…and the quest to see everything

James Mason: Bigger than Life

(ph. Fox)

I forgot to tell you that the TIFF Cinematheque is playing a retrospective of James Mason, for some reason. They’re sexing up their program this summer, calling their Pasolini retrospective “Summer of Sex, Swords and Seduction, while calling the Mason one “the original Smooth Talker,” which he is.

Mason in his movies is either having troubled relationships with people younger than him (“Age of Consent”), enduring physical pain (“Lolita”), getting mixed up with terrorist rhetoric (“Julius Caesar.”) or having an addiction that hurts his job (“A Star is Born”). Those are the best trademarks any actor could have, better trademarks than ‘pretty and crazy’ or ‘mostly does Westerns’ like those in his generation. ANYWAY, he uses two and two halves in Nicholas Ray’s “Bigger than Life.” Ed Avery (Mason) encounters anomalous pains that will kill him in a year. He thus has to take cortisone indefinitely to stay alive. He starts to abuse the drugs and says weird things towards the people in his professional and domestic life.

It’s a melodrama with a male in the centre, and there’s the duality of him feeling emasculated yet feeling the need to take on ‘female’ roles like raising his son. His jobs, teaching and answering phone calls for taxi services, are female dominated work – he’s surrounded by them while operating the switchboards. He eventually speaks out about those jobs and the threat of the pains makes him feel emasculated, while faced with the pride that he can’t ease the burden on himself and let his wife work.
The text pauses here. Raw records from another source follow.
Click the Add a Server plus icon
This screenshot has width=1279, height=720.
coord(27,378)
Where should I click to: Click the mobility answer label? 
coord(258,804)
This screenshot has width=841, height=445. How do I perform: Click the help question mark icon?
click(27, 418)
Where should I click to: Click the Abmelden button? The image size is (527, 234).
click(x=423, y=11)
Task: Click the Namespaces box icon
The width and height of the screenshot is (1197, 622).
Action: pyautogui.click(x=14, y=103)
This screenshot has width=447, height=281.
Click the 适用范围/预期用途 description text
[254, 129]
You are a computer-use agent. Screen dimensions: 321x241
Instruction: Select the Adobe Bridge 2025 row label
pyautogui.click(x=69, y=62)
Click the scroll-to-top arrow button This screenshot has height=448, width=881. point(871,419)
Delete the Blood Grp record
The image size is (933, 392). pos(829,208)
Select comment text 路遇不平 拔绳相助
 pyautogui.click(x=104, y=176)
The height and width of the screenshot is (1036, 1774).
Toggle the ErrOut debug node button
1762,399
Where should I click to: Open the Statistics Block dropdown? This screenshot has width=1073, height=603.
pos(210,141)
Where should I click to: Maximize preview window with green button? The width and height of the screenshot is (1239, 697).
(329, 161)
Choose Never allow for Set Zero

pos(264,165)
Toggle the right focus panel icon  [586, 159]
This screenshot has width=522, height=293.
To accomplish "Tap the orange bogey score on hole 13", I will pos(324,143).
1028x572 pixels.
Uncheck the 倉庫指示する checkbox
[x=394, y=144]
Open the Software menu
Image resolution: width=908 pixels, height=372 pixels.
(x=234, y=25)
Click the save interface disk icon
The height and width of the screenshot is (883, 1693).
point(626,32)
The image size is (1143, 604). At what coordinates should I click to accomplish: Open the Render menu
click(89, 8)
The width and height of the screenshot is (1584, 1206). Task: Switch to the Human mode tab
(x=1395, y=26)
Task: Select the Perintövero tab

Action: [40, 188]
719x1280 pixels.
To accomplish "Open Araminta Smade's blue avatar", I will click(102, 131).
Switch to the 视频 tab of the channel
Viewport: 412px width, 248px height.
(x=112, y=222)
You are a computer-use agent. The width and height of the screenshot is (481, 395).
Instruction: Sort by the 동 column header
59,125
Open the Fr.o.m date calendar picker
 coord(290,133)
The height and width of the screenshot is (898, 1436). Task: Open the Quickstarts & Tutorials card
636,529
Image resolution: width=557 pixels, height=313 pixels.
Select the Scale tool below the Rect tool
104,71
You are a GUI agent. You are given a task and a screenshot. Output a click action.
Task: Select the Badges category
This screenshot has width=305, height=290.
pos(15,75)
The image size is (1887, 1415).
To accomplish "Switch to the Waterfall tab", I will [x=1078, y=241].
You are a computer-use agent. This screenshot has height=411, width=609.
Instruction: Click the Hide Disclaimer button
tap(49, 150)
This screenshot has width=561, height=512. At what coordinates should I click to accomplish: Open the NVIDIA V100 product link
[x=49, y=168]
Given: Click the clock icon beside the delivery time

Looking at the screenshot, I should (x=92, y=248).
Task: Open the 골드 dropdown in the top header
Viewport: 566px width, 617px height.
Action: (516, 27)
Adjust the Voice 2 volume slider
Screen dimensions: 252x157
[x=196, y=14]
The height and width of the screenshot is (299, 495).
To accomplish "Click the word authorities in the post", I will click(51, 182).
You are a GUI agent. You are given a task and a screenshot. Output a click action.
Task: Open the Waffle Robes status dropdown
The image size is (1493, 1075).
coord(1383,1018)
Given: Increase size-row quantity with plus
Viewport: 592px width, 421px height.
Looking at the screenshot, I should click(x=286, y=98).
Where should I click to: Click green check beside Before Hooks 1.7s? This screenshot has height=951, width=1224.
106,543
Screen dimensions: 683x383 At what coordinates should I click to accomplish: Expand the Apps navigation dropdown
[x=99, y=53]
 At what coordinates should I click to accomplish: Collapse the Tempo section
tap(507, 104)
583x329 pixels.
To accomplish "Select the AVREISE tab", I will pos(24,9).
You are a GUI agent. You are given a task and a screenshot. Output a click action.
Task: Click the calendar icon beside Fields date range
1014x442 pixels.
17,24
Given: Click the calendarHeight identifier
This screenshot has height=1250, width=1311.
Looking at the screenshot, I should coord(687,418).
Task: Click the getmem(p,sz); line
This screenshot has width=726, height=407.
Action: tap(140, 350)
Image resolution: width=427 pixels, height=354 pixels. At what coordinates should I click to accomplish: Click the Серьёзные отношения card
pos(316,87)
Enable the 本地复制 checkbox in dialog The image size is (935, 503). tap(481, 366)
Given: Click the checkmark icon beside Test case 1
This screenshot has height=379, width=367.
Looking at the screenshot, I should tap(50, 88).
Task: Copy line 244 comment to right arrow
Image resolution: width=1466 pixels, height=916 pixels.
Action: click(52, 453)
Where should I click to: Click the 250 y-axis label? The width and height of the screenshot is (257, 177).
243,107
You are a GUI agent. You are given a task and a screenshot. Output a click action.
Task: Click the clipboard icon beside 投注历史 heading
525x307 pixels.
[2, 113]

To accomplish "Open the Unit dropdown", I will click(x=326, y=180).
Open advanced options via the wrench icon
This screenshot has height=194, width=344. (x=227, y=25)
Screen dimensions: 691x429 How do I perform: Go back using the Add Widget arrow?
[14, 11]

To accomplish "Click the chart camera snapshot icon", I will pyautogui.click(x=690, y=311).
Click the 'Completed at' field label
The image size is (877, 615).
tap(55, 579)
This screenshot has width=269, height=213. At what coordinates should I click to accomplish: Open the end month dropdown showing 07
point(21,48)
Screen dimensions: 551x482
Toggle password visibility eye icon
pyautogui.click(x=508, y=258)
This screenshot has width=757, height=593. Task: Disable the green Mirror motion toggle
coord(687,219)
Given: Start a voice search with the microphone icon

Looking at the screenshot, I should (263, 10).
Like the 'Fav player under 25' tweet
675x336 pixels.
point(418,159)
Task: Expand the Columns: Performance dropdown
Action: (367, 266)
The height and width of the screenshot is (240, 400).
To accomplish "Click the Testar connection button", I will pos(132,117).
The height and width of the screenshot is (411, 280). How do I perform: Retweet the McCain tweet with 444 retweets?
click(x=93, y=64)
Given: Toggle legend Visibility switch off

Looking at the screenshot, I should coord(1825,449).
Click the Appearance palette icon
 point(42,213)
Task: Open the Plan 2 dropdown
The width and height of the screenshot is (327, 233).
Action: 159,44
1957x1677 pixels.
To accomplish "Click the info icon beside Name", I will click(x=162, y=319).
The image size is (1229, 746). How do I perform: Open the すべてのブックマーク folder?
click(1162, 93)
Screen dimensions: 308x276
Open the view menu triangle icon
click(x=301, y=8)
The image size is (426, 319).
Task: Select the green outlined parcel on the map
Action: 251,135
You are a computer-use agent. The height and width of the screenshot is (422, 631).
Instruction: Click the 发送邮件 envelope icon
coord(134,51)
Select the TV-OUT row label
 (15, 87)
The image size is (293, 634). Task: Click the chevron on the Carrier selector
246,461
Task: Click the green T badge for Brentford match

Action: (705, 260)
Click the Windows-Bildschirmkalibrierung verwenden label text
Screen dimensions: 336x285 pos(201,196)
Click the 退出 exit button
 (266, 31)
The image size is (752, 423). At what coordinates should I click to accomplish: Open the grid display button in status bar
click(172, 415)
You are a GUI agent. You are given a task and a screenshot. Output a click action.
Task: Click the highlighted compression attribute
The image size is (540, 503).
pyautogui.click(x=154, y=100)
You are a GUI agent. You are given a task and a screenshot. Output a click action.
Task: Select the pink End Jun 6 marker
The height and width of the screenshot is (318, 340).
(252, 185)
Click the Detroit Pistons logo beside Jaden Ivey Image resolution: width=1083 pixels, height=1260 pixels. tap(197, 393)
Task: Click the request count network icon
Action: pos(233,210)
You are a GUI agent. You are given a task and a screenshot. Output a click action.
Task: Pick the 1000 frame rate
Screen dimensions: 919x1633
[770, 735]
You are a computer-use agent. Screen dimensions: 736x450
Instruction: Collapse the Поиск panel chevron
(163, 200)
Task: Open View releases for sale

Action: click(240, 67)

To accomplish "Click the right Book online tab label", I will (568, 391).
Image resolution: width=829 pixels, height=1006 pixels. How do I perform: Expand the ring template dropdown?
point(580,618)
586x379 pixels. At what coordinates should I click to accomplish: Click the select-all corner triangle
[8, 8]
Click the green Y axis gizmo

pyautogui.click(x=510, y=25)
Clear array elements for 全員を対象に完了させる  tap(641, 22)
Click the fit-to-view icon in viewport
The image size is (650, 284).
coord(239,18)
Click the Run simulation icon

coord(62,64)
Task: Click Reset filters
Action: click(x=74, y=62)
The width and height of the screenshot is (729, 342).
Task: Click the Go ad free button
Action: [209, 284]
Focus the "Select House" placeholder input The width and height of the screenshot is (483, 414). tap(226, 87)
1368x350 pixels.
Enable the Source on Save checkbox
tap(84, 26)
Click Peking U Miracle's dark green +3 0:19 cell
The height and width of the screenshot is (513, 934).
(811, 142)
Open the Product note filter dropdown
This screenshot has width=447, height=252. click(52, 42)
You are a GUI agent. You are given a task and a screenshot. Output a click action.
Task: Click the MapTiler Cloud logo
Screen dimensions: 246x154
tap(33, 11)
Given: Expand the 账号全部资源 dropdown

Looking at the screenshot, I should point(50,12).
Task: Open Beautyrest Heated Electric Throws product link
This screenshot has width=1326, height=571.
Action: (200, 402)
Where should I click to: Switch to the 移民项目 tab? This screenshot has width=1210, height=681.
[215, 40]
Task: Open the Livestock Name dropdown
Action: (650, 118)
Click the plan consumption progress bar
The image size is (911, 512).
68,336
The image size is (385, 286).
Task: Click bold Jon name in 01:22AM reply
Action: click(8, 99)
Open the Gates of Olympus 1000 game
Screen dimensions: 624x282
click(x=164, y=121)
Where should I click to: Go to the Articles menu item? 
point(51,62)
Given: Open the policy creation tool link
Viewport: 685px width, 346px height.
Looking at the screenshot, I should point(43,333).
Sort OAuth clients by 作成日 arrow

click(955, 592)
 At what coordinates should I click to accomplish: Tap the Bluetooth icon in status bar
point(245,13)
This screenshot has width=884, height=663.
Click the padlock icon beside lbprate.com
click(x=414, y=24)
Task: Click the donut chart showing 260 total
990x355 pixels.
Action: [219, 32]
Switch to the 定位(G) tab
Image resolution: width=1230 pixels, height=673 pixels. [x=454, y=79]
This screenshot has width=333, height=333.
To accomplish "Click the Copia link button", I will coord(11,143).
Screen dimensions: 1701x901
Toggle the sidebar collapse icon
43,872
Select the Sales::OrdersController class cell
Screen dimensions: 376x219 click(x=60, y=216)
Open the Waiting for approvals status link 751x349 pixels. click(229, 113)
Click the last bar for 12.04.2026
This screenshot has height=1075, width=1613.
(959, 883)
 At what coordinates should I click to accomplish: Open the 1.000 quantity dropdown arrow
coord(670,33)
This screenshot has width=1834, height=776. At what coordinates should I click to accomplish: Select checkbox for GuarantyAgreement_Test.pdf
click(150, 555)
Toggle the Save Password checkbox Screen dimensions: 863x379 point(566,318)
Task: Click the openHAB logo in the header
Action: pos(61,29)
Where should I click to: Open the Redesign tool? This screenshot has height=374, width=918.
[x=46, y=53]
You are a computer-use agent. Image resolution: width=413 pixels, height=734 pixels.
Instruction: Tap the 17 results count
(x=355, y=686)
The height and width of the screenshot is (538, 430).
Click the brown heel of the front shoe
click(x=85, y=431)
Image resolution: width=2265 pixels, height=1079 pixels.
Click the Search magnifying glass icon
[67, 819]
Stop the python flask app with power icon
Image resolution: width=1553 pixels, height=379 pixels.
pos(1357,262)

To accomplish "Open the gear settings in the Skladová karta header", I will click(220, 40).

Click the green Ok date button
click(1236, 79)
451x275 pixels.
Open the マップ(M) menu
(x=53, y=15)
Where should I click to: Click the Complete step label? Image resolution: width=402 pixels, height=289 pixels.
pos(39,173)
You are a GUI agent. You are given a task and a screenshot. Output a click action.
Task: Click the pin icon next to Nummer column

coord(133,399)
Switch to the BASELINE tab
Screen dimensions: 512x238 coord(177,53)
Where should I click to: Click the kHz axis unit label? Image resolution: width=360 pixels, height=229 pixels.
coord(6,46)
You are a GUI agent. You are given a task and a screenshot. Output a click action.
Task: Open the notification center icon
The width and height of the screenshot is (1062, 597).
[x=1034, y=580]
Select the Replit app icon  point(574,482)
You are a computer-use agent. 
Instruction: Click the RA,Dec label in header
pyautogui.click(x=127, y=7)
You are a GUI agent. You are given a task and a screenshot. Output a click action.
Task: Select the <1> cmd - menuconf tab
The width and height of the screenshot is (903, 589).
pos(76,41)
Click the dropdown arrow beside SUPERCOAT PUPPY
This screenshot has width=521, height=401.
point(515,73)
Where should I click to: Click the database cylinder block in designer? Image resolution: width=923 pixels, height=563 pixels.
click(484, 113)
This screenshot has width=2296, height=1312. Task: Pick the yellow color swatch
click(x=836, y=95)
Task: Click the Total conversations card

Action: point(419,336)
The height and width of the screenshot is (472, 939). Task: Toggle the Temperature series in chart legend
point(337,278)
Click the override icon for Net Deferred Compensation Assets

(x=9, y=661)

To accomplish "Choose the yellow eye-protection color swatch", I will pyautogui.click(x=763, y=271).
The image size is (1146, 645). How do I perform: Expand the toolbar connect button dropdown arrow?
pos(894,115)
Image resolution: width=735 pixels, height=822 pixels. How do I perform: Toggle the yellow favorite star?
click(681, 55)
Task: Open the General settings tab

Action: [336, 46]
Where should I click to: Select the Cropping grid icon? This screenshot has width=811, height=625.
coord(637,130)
He can’t handle all of this and his family is what’s affected the most. He even treats his son with psychological abuse. In essence, Ed is putting too much on his plate. Or, a really early version of “Breaking Bad.”

Someone with a sense of humour would watch this film and wouldn’t understand why he’s such an upstanding citizen and then the drugs come and that audience will say ‘There you are James Mason, we’ve been waiting for you all along.’ An interesting reaction for what is arguably Mason’s best performance.

The movie’s an acquired taste. The melodrama goes hand in hand with the extremes of his reactions to the drugs that can put audiences off, no matter how realistic they could be. And there’s the ending. But unlike the juvenile tendencies in “Rebel Without a Cause” or the noir hopelessness of “In a Lonely Place” – which I do like better by the way – “Life” is Ray’s most socially conscious film.